### MATERIAL FOR THIS EXERCISE
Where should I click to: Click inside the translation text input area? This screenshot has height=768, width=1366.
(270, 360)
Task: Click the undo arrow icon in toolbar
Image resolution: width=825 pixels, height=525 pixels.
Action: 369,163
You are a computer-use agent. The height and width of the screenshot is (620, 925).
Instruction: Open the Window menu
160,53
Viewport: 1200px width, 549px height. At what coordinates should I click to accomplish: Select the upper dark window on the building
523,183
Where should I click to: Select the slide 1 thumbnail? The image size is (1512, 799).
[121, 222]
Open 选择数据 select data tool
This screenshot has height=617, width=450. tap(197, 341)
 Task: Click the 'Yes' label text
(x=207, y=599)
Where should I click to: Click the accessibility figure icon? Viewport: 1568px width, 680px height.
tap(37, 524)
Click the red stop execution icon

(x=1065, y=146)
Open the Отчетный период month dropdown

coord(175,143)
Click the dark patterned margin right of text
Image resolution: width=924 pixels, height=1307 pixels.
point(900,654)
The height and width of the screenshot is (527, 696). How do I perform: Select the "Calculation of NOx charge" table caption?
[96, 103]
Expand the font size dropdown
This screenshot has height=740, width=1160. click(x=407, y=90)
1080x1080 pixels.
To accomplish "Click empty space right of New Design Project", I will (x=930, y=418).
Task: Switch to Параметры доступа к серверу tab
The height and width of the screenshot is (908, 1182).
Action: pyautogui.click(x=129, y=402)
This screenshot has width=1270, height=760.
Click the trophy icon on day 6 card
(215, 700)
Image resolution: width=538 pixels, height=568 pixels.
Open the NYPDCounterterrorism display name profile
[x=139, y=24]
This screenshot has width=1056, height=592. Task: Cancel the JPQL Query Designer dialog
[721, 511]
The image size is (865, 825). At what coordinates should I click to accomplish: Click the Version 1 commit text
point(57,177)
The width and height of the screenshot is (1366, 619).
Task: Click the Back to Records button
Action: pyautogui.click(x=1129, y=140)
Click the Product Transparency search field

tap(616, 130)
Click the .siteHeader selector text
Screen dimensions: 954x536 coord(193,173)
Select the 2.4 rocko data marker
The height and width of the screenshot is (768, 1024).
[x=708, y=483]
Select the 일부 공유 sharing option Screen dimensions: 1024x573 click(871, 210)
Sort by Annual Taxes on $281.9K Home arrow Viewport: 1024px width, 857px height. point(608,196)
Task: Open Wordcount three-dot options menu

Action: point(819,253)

### PROBLEM DESCRIPTION
If a line in the entries includes the word "arrow", copy that line out.

### RESULT OF THE TASK
Task: Click the undo arrow icon in toolbar
Sort by Annual Taxes on $281.9K Home arrow Viewport: 1024px width, 857px height. point(608,196)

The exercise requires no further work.